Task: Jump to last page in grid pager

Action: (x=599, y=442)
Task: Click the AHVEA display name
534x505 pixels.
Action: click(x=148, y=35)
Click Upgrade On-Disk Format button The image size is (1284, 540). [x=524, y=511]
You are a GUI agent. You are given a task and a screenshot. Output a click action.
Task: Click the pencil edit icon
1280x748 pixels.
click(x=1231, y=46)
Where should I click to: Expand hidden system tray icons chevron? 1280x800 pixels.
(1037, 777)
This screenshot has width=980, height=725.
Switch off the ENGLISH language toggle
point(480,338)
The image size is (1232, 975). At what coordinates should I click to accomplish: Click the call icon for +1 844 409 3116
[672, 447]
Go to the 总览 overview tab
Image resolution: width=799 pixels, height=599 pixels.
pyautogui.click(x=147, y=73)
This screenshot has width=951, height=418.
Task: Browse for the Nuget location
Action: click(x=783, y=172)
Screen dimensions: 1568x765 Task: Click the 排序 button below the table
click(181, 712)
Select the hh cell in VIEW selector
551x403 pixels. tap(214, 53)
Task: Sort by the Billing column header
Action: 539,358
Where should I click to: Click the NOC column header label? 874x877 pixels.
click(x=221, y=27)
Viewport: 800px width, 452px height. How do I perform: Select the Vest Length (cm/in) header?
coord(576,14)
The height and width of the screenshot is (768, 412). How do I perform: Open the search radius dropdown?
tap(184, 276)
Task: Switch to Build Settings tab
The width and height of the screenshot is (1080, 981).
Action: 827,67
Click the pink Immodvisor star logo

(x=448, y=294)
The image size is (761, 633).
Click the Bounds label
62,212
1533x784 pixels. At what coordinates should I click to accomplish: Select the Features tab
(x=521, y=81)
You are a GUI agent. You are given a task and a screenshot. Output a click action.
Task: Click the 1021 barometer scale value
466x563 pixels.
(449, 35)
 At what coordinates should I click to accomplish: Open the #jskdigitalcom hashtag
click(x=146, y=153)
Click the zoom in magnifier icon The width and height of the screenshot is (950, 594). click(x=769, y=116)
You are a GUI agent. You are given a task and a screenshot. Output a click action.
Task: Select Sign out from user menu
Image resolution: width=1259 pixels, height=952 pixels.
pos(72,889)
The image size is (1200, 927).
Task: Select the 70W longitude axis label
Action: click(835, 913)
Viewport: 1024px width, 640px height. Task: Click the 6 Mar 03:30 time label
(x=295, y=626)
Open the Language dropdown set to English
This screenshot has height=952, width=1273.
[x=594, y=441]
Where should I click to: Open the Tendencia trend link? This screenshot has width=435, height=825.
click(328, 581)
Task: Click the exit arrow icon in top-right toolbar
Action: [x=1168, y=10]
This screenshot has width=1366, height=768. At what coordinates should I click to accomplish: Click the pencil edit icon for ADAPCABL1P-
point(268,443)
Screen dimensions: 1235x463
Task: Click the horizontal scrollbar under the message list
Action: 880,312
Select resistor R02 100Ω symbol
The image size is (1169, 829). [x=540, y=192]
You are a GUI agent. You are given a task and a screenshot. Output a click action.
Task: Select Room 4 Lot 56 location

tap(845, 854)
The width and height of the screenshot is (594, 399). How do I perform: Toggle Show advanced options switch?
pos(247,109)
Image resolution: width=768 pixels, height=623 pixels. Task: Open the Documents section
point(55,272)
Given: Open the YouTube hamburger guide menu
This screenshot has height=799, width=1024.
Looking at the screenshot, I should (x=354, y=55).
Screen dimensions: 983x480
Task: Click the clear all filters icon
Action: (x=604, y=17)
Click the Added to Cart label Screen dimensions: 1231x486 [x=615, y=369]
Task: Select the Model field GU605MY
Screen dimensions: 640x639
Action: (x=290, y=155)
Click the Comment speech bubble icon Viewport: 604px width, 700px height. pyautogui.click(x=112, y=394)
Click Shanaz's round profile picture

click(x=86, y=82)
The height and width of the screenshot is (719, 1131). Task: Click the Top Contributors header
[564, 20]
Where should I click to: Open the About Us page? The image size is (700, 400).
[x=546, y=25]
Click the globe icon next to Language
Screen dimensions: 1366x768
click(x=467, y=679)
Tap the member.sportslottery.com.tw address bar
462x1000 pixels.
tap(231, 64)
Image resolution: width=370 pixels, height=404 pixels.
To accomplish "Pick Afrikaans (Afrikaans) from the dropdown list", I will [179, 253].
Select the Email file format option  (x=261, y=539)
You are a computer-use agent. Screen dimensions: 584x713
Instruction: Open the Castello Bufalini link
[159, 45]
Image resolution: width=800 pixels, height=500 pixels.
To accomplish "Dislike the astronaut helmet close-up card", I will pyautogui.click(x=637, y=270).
---
= About this task =
The material above should be returned exactly, in full.

= Solution for this exercise =
Task: Jump to last page in grid pager

Action: (x=599, y=442)
Task: Click the AHVEA display name
534x505 pixels.
Action: click(x=148, y=35)
Click Upgrade On-Disk Format button The image size is (1284, 540). [x=524, y=511]
You are a GUI agent. You are given a task and a screenshot. Output a click action.
Task: Click the pencil edit icon
1280x748 pixels.
click(x=1231, y=46)
Where should I click to: Expand hidden system tray icons chevron? 1280x800 pixels.
(1037, 777)
This screenshot has width=980, height=725.
Switch off the ENGLISH language toggle
point(480,338)
The image size is (1232, 975). At what coordinates should I click to accomplish: Click the call icon for +1 844 409 3116
[672, 447]
Go to the 总览 overview tab
Image resolution: width=799 pixels, height=599 pixels.
pyautogui.click(x=147, y=73)
This screenshot has width=951, height=418.
Task: Browse for the Nuget location
Action: click(x=783, y=172)
Screen dimensions: 1568x765 Task: Click the 排序 button below the table
click(181, 712)
Select the hh cell in VIEW selector
551x403 pixels. tap(214, 53)
Task: Sort by the Billing column header
Action: 539,358
Where should I click to: Click the NOC column header label? 874x877 pixels.
click(x=221, y=27)
Viewport: 800px width, 452px height. How do I perform: Select the Vest Length (cm/in) header?
coord(576,14)
The height and width of the screenshot is (768, 412). How do I perform: Open the search radius dropdown?
tap(184, 276)
Task: Switch to Build Settings tab
The width and height of the screenshot is (1080, 981).
Action: 827,67
Click the pink Immodvisor star logo

(x=448, y=294)
The image size is (761, 633).
Click the Bounds label
62,212
1533x784 pixels. At what coordinates should I click to accomplish: Select the Features tab
(x=521, y=81)
You are a GUI agent. You are given a task and a screenshot. Output a click action.
Task: Click the 1021 barometer scale value
466x563 pixels.
(449, 35)
 At what coordinates should I click to accomplish: Open the #jskdigitalcom hashtag
click(x=146, y=153)
Click the zoom in magnifier icon The width and height of the screenshot is (950, 594). click(x=769, y=116)
You are a GUI agent. You are given a task and a screenshot. Output a click action.
Task: Select Sign out from user menu
Image resolution: width=1259 pixels, height=952 pixels.
pos(72,889)
The image size is (1200, 927).
Task: Select the 70W longitude axis label
Action: click(835, 913)
Viewport: 1024px width, 640px height. Task: Click the 6 Mar 03:30 time label
(x=295, y=626)
Open the Language dropdown set to English
This screenshot has height=952, width=1273.
[x=594, y=441]
Where should I click to: Open the Tendencia trend link? This screenshot has width=435, height=825.
click(328, 581)
Task: Click the exit arrow icon in top-right toolbar
Action: [x=1168, y=10]
This screenshot has width=1366, height=768. At what coordinates should I click to accomplish: Click the pencil edit icon for ADAPCABL1P-
point(268,443)
Screen dimensions: 1235x463
Task: Click the horizontal scrollbar under the message list
Action: 880,312
Select resistor R02 100Ω symbol
The image size is (1169, 829). [x=540, y=192]
You are a GUI agent. You are given a task and a screenshot. Output a click action.
Task: Select Room 4 Lot 56 location

tap(845, 854)
The width and height of the screenshot is (594, 399). How do I perform: Toggle Show advanced options switch?
pos(247,109)
Image resolution: width=768 pixels, height=623 pixels. Task: Open the Documents section
point(55,272)
Given: Open the YouTube hamburger guide menu
This screenshot has height=799, width=1024.
Looking at the screenshot, I should (x=354, y=55).
Screen dimensions: 983x480
Task: Click the clear all filters icon
Action: (x=604, y=17)
Click the Added to Cart label Screen dimensions: 1231x486 [x=615, y=369]
Task: Select the Model field GU605MY
Screen dimensions: 640x639
Action: (x=290, y=155)
Click the Comment speech bubble icon Viewport: 604px width, 700px height. pyautogui.click(x=112, y=394)
Click Shanaz's round profile picture

click(x=86, y=82)
The height and width of the screenshot is (719, 1131). Task: Click the Top Contributors header
[564, 20]
Where should I click to: Open the About Us page? The image size is (700, 400).
[x=546, y=25]
Click the globe icon next to Language
Screen dimensions: 1366x768
click(x=467, y=679)
Tap the member.sportslottery.com.tw address bar
462x1000 pixels.
tap(231, 64)
Image resolution: width=370 pixels, height=404 pixels.
To accomplish "Pick Afrikaans (Afrikaans) from the dropdown list", I will [179, 253].
Select the Email file format option  (x=261, y=539)
You are a computer-use agent. Screen dimensions: 584x713
Instruction: Open the Castello Bufalini link
[159, 45]
Image resolution: width=800 pixels, height=500 pixels.
To accomplish "Dislike the astronaut helmet close-up card", I will pyautogui.click(x=637, y=270).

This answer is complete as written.